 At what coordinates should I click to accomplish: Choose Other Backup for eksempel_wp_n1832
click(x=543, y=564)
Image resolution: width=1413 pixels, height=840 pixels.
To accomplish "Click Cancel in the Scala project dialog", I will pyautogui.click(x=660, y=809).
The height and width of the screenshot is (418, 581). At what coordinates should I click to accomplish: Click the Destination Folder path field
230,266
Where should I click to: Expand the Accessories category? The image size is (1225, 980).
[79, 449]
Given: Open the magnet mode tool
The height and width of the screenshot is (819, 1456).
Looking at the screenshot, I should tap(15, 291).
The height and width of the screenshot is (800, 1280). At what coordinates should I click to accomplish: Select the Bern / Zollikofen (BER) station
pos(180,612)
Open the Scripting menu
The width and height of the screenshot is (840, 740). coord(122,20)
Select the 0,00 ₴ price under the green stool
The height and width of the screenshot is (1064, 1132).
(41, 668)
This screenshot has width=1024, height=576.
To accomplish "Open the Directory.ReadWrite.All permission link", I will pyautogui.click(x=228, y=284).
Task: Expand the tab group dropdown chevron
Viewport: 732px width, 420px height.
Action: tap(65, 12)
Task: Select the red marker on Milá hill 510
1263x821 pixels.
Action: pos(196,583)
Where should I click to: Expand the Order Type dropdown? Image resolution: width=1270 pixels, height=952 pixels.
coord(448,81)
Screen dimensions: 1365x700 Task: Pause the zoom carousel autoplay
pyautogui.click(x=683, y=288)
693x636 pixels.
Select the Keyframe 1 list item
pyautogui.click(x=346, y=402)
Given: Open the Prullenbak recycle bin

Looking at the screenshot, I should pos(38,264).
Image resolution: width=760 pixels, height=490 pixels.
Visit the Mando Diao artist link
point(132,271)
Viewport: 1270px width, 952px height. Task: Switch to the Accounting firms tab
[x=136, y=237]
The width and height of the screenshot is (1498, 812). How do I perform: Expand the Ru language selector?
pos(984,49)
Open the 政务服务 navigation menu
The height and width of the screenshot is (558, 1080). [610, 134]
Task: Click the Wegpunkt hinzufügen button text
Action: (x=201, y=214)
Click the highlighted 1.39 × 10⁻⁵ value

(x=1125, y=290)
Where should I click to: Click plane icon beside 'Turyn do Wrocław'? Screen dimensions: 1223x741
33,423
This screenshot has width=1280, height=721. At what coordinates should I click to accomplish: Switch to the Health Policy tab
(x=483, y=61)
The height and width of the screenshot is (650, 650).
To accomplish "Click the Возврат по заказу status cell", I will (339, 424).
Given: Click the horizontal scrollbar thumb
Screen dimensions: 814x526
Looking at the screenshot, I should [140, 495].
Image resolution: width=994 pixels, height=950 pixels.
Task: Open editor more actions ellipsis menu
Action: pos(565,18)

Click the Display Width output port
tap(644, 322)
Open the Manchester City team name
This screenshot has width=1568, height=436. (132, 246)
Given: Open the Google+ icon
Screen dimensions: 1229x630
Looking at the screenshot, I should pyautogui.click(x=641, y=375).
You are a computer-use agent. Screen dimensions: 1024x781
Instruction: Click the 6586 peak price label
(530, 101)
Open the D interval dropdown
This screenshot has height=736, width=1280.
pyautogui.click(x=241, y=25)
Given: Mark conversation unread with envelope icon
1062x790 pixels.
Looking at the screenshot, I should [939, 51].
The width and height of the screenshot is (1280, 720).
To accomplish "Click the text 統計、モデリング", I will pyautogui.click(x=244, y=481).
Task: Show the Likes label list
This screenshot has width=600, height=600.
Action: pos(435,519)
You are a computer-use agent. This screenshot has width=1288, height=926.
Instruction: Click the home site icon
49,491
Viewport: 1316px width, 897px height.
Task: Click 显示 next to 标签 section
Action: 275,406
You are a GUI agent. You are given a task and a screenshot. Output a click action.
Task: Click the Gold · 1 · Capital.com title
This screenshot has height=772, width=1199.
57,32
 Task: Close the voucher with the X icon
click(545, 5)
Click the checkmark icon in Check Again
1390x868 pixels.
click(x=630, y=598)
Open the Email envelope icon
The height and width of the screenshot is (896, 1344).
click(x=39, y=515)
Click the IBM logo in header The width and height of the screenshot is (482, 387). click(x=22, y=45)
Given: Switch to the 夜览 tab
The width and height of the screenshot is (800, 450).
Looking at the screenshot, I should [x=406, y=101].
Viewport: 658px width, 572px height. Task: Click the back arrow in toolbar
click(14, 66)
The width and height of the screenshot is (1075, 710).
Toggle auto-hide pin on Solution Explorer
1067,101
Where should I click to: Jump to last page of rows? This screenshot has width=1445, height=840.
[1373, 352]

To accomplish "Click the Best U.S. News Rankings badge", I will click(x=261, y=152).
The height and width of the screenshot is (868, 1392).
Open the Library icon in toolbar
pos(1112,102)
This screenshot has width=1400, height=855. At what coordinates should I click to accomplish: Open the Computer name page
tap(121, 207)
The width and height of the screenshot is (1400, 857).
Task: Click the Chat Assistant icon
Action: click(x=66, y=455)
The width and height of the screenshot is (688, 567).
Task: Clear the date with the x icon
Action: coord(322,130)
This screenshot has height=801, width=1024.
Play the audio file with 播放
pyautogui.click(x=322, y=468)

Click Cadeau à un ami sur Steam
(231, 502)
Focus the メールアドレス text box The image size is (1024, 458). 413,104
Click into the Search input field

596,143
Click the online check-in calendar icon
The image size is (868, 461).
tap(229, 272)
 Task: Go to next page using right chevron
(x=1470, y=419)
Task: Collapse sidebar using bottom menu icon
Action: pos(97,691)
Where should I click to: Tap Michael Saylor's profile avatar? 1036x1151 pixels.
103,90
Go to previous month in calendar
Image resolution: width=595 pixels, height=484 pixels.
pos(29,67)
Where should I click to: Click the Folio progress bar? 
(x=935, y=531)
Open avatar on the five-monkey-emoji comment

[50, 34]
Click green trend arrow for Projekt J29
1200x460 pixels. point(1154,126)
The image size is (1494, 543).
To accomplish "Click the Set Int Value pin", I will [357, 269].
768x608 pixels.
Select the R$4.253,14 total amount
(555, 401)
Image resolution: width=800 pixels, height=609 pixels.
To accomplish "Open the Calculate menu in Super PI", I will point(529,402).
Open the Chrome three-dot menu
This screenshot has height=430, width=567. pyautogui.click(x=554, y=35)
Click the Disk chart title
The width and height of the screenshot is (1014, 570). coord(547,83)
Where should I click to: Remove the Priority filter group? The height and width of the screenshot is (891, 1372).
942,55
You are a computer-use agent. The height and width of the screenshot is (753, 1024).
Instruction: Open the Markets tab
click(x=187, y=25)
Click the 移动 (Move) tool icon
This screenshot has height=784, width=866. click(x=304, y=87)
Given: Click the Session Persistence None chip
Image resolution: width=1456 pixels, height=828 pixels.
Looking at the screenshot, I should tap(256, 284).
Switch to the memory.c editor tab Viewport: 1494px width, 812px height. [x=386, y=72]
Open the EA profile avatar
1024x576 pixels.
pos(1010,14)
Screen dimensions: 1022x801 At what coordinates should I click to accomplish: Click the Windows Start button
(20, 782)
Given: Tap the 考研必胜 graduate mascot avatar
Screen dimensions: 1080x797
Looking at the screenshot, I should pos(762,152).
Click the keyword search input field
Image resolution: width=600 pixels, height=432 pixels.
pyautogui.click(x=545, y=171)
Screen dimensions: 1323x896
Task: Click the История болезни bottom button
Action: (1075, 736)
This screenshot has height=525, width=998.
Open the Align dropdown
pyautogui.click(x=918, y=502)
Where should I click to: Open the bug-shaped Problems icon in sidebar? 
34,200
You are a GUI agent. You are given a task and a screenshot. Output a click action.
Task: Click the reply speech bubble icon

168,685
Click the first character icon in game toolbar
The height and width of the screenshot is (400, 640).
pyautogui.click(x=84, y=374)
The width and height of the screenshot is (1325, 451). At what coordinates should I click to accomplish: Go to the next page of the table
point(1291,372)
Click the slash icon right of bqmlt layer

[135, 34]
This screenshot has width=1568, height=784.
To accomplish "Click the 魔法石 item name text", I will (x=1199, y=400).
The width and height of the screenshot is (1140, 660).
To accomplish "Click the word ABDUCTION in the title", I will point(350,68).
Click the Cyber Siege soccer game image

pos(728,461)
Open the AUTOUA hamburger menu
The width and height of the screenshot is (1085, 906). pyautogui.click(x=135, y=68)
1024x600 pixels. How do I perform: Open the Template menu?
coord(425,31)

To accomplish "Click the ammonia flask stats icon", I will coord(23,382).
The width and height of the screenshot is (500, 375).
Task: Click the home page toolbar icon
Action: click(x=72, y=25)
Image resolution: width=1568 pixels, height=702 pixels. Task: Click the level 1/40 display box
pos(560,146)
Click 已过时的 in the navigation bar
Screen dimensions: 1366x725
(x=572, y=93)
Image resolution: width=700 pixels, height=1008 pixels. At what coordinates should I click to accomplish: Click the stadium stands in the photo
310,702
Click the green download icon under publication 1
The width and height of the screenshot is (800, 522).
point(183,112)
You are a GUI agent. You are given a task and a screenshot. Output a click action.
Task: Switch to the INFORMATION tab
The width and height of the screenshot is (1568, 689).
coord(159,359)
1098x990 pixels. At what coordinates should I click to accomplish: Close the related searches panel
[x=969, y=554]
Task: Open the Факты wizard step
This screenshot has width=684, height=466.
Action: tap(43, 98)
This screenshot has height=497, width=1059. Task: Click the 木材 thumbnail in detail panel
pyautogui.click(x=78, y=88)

**ASSIGNED TASK:**
Set down the line holding "This screenshot has height=497, width=1059." and all later lines through the last one in the material above, exactly, and no other lines.

**THE COMPLETED TASK:**
This screenshot has height=497, width=1059. Task: Click the 木材 thumbnail in detail panel
pyautogui.click(x=78, y=88)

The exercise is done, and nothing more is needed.